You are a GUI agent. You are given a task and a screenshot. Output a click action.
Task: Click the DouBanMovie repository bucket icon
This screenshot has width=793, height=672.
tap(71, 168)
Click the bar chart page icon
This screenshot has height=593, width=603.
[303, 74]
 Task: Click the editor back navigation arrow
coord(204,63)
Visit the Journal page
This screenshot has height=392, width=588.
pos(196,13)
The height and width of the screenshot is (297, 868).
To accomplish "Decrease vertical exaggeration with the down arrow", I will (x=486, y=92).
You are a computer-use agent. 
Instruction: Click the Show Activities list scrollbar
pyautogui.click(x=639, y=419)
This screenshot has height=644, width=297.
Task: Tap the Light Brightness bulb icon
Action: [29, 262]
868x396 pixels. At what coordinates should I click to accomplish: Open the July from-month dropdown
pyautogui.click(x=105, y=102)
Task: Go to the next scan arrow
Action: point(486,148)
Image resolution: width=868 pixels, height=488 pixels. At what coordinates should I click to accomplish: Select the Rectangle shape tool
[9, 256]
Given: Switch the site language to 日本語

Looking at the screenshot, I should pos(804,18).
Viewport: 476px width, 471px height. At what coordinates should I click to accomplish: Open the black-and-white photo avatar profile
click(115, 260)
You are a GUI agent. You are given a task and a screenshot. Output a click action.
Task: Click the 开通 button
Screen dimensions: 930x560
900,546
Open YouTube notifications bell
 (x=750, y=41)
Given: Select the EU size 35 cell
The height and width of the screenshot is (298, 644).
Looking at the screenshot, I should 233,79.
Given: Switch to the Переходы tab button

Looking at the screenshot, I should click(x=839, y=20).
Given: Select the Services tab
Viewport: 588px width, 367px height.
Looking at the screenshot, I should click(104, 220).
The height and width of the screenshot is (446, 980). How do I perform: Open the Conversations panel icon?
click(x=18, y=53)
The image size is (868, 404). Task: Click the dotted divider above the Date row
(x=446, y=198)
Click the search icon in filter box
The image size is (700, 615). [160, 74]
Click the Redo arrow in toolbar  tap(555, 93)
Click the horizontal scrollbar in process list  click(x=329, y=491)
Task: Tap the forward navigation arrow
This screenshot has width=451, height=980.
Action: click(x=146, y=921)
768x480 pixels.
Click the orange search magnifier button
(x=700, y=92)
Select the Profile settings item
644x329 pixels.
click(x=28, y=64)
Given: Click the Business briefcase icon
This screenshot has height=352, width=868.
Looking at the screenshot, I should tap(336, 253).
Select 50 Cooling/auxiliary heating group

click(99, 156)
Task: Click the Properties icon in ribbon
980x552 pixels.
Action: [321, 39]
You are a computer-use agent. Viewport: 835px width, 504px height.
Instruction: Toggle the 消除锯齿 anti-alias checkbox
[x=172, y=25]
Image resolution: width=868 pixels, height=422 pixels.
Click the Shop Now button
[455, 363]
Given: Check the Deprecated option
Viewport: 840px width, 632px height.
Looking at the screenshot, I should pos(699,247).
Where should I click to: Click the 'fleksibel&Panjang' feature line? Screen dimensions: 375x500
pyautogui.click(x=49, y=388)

THE TASK: Every line of the records above that contains the word "agent" should be counted, and only the total given.

SOLUTION TO THE PROBLEM: 4